C’est toujours amusant de choisir des bandes dessinées et des auteurs avant Angoulême. Certes, on ne fait pas tout cela au hasard mais les quatrièmes de couverture et les dossiers de presse ne sont pas toujours assez explicites pour aider à faire son choix. Or, ce choix devient lecture, interview et article… Heureusement, les attachées de presse qui nous connaissent, le hasard qui fait parfois de bien belles choses et le thème annoncé qui réveille en nous des envies incroyables, tout cela donc, nous emmène dans des univers pleins de satisfaction et alors on ne regrette rien !J’ai donc choisi Collaboration horizontale parce que l’album était dessiné par Carole Maurel, une dessinatrice que je connaissais, que j’avais rencontrée à Angoulême et que je voulais continuer à suivre.

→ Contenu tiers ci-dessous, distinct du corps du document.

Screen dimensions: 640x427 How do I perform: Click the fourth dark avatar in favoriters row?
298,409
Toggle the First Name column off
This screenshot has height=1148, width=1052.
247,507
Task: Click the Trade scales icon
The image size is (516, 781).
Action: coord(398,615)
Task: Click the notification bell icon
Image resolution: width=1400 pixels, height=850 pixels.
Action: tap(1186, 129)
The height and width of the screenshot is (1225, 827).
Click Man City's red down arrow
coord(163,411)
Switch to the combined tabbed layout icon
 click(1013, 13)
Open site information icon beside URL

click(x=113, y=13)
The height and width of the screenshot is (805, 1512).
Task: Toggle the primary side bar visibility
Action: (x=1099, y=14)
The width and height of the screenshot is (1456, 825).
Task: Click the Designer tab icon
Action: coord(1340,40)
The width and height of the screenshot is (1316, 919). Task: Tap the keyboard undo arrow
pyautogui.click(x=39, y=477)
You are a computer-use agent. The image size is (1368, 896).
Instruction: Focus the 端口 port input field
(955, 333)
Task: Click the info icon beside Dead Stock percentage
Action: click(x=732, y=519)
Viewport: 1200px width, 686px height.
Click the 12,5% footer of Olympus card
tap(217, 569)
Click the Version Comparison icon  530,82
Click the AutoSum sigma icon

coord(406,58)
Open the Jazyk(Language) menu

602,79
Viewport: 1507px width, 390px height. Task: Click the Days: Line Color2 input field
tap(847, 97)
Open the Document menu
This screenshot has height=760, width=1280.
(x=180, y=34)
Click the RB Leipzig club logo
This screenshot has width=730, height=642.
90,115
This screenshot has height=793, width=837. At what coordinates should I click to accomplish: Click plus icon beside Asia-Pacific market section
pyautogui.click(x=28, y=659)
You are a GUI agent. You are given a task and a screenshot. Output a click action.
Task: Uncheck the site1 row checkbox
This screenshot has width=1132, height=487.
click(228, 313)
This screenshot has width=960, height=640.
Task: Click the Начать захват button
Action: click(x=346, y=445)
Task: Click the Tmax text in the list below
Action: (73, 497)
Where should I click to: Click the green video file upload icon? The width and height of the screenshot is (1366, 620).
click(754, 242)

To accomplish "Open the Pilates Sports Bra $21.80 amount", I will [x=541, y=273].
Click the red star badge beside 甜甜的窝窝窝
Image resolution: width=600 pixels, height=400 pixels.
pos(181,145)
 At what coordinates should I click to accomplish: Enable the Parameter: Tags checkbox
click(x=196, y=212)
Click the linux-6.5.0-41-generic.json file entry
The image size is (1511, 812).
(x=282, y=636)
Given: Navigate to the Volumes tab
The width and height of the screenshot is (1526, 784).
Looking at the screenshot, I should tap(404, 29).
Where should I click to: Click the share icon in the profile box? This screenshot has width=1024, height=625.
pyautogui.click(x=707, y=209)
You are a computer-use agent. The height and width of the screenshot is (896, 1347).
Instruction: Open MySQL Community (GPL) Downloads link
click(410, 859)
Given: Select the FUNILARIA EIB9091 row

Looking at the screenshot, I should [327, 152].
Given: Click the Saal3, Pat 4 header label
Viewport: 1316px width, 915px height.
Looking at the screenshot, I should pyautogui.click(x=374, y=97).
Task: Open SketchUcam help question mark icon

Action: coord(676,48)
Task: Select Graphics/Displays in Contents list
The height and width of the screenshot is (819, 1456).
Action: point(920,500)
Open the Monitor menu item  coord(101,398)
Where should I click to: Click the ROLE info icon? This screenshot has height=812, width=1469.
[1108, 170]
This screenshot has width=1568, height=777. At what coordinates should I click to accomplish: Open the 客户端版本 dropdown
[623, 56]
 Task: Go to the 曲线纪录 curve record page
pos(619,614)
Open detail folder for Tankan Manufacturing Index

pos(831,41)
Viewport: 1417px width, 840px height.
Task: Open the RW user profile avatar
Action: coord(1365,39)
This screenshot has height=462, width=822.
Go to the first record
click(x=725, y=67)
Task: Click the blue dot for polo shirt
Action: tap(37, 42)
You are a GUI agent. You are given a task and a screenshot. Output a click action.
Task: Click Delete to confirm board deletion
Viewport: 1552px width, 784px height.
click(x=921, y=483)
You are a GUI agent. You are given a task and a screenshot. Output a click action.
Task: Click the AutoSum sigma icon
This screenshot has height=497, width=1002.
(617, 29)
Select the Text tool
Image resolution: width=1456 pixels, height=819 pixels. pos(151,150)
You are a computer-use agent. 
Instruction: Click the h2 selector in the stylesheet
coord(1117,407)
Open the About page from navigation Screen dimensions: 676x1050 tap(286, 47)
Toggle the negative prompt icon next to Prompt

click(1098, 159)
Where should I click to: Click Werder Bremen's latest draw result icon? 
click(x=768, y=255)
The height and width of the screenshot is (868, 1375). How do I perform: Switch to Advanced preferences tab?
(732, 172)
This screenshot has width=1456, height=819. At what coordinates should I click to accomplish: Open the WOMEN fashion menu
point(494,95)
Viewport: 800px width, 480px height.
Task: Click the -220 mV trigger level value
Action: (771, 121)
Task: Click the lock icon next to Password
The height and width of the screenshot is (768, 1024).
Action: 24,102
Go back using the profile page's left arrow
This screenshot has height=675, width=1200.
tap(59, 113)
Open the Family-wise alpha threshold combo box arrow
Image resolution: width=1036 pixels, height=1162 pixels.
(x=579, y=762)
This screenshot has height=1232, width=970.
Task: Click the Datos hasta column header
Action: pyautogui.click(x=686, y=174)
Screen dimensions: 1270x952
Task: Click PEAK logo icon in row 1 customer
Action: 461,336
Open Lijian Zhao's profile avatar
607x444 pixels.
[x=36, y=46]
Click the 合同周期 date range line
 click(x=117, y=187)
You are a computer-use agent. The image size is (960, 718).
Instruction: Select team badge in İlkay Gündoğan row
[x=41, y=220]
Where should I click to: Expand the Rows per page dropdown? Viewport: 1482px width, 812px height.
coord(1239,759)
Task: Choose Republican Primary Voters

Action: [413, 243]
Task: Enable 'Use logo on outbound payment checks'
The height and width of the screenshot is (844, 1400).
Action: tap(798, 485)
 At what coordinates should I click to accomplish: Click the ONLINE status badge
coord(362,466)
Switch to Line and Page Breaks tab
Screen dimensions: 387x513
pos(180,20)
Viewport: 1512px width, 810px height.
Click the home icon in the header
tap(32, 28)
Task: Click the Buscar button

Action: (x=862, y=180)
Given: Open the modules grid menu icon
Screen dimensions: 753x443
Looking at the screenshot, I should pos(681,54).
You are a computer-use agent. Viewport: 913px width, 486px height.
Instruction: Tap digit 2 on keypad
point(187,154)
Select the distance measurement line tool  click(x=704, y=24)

J’ai choisi Collaboration horizontale car c’était une bande dessinée sur un épisode de l’histoire que je connaissais peu et qui me posais de nombreuses questions : pourquoi avoir tondu des femmes à la fin de la guerre ? Enfin, j’ai choisi Collaboration horizontale parce qu’il était question de la vie quotidienne d’un immeuble pendant l’occupation et que je suis persuadé que la vie quotidienne est le révélateur de la vie réelle d’un peuple même en pleine guerre !Et me voilà avec cet album et d’entrée je constate qu’il est impossible de le reposer avant d’avoir terminé la lecture de la vie de Rose, du moins de cette portion de vie durant l’occupation. Rose est devenue par la suite une bonne grand-mère et la voilà qui raconte à sa petite fille Virginie comment elle est tombée amoureuse… Comme le dit l’autrice, on n’imagine pas que sa grand-mère a été amoureuse un jour…Navie raconte une histoire forte, la sienne certainement car la petite fille Virginie c’est elle d’une certaine façon, dans un contexte très banal durant l’occupation. Un immeuble, des familles avec beaucoup plus de femmes que d’hommes – certains ne sont pas rentrés de captivité – avec des enfants et aussi avec des Juifs… Tout pourrait aller pour le mieux si chacun ne s’occupait que de ses oignons, si la peur n’existait pas, si un homme de la police ne pensait pas avoir la responsabilité de sauver le monde entier, si certaines jeunes femmes n’étaient pas si jeunes et en manque d’affection…
Par ailleurs, tout irait bien si les occupants étaient tous des sauvages, des horribles militaires, vieux et alcooliques… Mais, parmi les Allemands occupants, il y avait de jeunes gens sympathiques et romantiques, potentiellement attirants, aimables, agréables…
Rose va connaitre le coup de foudre ! Et je n’ai pas envie de vous en dire beaucoup plus sur la vie quotidienne dans cet immeuble parisien… la grand-mère va se souvenir de tout cela et elle ne pourra que dire à sa petite Virginie : « Alors, je t’en prie, ma chérie, sois heureuse d’aimer, choisis toujours la vie… ».
Carole Maurel est la dessinatrice de cet album et sa narration graphique est d’une force incroyable. Elle met tout son talent au service de ce récit intime, sobre, profond, humain… L’esthétique est effacée et gommée pour laisser les mots nous toucher. Chaque personnage est crédible, chaque scène nous plonge en entier dans une vie pourtant si éloignée de nous et si proche à la fois… j’ai même le sentiment que Carole Maurel est tellement au service de son histoire qu’elle s’est entièrement approprié le récit… Carole devient Virginie, enfin Navie si vous voulez…
J’espère réellement que ces deux autrices vont encore travailler ensemble dans les années à venir car elles nous proposent là une très bonne bande dessinée ! Mille fois merci !!!